::: DATA SHOWN

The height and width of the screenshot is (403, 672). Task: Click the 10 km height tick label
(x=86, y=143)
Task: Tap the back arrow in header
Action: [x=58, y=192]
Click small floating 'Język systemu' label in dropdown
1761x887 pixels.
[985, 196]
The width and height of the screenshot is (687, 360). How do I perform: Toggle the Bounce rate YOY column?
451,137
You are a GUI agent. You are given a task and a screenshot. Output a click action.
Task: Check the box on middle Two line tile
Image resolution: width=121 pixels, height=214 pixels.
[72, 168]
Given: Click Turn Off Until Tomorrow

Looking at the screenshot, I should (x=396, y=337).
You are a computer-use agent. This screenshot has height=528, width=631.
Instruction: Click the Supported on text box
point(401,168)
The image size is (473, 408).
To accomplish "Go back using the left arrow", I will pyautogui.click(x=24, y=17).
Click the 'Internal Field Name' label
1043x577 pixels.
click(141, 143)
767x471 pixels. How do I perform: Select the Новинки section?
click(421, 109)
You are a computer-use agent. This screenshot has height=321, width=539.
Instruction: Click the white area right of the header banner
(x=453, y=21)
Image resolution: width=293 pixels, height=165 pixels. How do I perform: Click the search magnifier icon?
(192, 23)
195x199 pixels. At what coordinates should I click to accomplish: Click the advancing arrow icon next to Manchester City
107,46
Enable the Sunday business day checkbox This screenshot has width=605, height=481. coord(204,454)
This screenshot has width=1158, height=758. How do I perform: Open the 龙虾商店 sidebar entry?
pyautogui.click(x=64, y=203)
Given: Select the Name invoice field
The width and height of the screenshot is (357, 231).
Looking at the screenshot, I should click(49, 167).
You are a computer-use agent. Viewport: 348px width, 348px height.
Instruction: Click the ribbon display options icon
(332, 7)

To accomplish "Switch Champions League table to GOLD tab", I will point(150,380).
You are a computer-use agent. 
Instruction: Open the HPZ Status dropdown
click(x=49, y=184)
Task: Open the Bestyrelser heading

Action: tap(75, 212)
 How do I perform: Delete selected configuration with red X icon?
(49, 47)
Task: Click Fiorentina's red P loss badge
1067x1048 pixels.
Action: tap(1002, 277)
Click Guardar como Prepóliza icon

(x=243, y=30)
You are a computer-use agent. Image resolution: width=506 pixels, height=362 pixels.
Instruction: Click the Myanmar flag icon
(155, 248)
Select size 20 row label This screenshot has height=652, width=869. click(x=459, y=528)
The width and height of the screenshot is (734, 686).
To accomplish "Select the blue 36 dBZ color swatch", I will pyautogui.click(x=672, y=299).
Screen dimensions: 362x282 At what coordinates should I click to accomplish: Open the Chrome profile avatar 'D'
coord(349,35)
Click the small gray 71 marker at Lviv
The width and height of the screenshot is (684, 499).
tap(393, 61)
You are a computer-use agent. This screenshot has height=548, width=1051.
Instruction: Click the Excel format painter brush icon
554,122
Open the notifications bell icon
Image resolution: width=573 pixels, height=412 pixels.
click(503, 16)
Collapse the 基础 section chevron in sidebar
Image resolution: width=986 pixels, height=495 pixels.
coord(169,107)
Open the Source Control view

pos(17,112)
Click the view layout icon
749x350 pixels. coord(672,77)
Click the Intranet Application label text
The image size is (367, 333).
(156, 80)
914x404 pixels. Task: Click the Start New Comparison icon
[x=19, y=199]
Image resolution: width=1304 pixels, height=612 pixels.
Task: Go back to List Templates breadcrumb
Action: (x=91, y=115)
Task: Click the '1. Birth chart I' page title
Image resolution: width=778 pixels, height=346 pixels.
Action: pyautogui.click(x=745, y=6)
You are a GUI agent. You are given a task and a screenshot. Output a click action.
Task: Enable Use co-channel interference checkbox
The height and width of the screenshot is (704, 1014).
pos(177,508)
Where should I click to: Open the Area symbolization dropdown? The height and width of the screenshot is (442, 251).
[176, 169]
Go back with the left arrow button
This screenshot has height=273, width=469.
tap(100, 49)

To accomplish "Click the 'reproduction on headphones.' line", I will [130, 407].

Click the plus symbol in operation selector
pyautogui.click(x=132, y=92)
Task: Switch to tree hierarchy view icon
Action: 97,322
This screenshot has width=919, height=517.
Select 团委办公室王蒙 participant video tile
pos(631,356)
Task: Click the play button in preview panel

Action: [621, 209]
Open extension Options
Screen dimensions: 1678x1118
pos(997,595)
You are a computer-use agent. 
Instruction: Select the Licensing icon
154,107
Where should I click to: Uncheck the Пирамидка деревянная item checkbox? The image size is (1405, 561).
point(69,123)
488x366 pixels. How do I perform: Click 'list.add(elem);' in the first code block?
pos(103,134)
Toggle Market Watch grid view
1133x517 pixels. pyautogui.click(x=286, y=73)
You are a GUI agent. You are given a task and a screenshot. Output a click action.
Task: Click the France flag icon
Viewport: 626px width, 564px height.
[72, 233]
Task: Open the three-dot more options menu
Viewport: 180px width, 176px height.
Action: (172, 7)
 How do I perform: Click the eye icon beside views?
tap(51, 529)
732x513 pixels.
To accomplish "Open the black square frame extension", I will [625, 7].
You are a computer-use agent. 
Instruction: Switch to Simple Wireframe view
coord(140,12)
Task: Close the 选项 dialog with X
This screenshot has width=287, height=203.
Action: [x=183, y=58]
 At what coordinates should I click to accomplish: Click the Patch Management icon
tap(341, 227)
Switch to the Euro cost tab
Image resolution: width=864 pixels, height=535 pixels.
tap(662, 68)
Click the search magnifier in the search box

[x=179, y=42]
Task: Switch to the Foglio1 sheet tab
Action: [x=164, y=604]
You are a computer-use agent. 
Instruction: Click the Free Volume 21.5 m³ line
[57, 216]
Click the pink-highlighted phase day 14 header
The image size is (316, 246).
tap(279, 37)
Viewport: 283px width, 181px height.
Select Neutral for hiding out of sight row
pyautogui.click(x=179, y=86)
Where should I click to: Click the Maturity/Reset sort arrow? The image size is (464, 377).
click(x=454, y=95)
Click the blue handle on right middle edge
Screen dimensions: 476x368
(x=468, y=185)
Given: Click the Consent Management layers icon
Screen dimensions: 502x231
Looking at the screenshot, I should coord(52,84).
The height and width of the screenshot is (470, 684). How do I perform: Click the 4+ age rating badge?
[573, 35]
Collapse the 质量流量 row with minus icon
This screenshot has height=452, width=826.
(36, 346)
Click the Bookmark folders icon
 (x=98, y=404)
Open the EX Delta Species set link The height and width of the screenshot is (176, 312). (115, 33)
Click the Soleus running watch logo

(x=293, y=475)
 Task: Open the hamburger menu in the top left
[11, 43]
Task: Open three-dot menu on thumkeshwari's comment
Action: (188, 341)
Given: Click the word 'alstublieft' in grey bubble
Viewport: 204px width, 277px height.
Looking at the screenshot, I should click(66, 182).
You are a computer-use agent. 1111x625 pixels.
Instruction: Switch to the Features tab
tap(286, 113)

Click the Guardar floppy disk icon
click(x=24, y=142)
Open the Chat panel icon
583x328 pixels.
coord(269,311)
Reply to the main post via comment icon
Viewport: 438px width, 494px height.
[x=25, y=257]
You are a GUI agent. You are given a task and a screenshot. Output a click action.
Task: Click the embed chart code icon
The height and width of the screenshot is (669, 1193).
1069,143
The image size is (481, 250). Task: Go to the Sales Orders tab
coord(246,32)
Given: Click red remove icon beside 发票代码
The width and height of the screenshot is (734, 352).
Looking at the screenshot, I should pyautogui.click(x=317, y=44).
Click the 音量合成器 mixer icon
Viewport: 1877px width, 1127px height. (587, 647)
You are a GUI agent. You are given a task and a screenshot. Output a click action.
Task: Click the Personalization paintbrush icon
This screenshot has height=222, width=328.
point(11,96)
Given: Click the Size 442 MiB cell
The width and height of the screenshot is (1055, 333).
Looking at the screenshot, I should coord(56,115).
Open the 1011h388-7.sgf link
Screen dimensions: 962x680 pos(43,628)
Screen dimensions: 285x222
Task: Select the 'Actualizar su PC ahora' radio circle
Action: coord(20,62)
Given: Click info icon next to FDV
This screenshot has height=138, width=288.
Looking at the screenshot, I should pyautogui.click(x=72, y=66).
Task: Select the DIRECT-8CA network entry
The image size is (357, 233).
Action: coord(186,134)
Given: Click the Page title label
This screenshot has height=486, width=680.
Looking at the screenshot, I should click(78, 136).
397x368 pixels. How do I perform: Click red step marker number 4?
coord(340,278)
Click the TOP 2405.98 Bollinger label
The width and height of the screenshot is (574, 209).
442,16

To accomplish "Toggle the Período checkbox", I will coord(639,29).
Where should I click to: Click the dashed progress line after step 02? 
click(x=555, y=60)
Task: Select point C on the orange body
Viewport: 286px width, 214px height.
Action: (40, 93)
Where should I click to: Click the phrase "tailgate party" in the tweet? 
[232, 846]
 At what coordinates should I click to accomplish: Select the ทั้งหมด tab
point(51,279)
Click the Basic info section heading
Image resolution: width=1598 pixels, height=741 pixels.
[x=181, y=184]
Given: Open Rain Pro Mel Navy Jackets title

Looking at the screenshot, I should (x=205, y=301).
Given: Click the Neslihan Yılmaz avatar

::::::

- **WHAT IS REQUIRED**:
Where the listing above reaches the line that contains "The image size is (481, 250).", start retyping, and finish with the line that contains "Task: Click the Personalization"; reproduce those lines exactly and no others.

- **ANSWER SPACE**:
The image size is (481, 250). Task: Go to the Sales Orders tab
coord(246,32)
Given: Click red remove icon beside 发票代码
The width and height of the screenshot is (734, 352).
Looking at the screenshot, I should pyautogui.click(x=317, y=44).
Click the 音量合成器 mixer icon
Viewport: 1877px width, 1127px height. (587, 647)
You are a GUI agent. You are given a task and a screenshot. Output a click action.
Task: Click the Personalization paintbrush icon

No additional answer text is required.